I had recently asked the Lord to help me fast and rest in Him. He accomplished both through one virus! (No, He doesn’t give people viruses, but He does allow trials into our lives, and then He brings good out of them.)
I have noticed that, when I’m very ill or in chronic pain, time slows down. Things that would normally occupy my thoughts and time become less important because I don’t have the mental or physical energy to spend on them. This actually makes me a lot more aware of the Lord’s presence. Not only am I aware of my need of His strength, but I sense His sweet, comforting presence in a deeper way when all the distractions of life have been put aside.
I experienced a number of blessings in my recent 12 day bout with an intestinal virus. For one, I’d been wanting to lose 5 pounds before Thanksgiving. (I lost 9.) But more importantly, I experienced many evidences of God’s comfort and love, and re-learned a few important lessons.
Thankfully, as long as I didn’t eat, I was able to do things. At just the right moments, I was blessed with beautiful sunrises and sunsets. At other “just right” moments, I got a call from our son because he wanted to share something he was excited about that God had done in his life. One of our daughters gave me the helpful advice of drinking Gatorade when I couldn’t eat. That was a life saver! One of the high school students that I mentor actually sent me a text message to wish me well! (Text messages from mentees are rare.) And my wonderful husband took good care of me.
The important lesson that I re-learned was in regard to fasting. I love food. It is hard to give it up. But I found that I didn’t even desire it when I knew that I would not like the consequences of eating. I saw that it’s easy to fast when our desire is strong enough.
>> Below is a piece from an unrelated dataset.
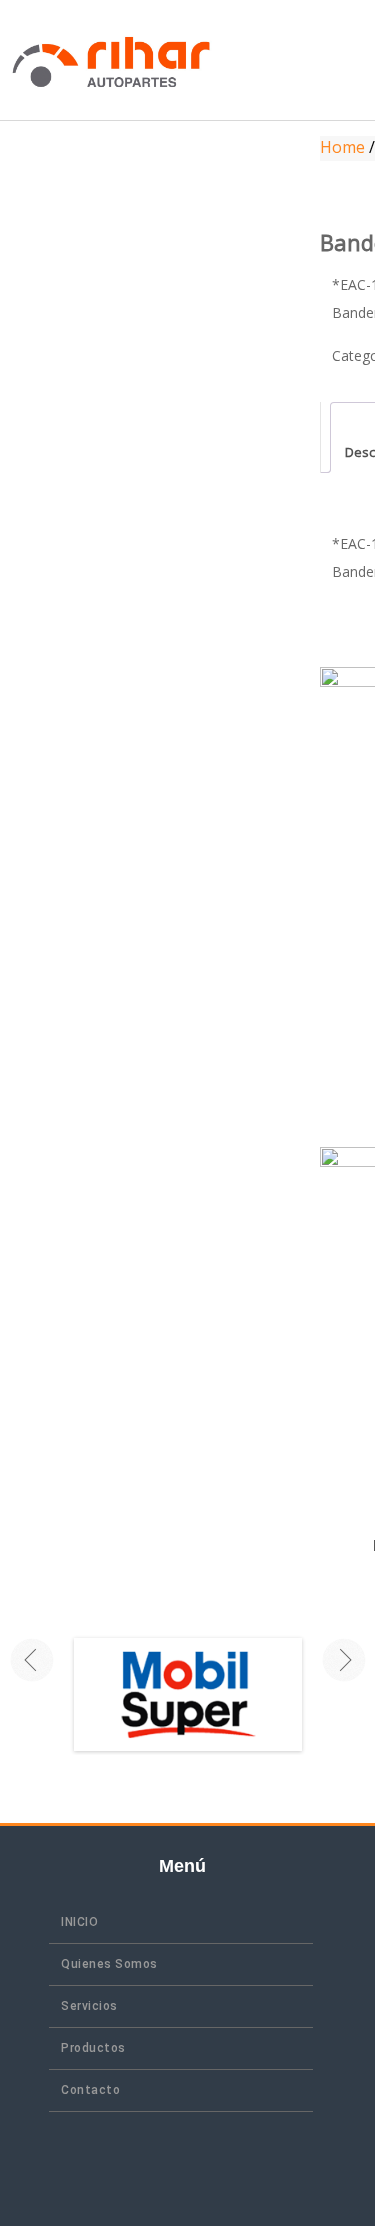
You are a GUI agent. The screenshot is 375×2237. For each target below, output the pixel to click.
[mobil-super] (168, 1694)
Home (342, 147)
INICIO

My motive for fasting during this virus was to avoid the painful consequences of eating. But how much more admirable it would be to fast because I earnestly desired to bring the needs of others to God!
God calls us to both times of fasting and times of feasting. Fasting is a time of mourning over the circumstances of life (ours & others’), as we bring those concerns to the Lord, seeking His intervention. God doesn’t want us to do anything ritualistically, but He wants us to do everything out of a heart of gratitude and compassion. Why do we go to church? So we can join with fellow believers in pouring out our thanksgiving to God, and also to learn, and to minister encouragement and comfort to one another. Fasting and intercessory prayer, as with any form of giving, should be motivated by a heart of compassion for others. God is love and He wants love to be the motive for all that we do.
But once we have presented our concerns to God, He wants us to rejoice in knowing that He’s in control, and enjoy special times of feasting and thanksgiving. It’s amazing how much more I appreciate my food after a period of fasting! And while I’m thanking Him for my food, I can continue to thank Him for the many other blessings He pours into my life daily.
So I thank the Lord for this humble reminder of His love and pray He’ll empower me to care more about others than about my personal comfort and pleasure. But I’m also thankful that He provides special times of feasting and rejoicing, and I certainly intend to enjoy our Thanksgiving feast with family and friends!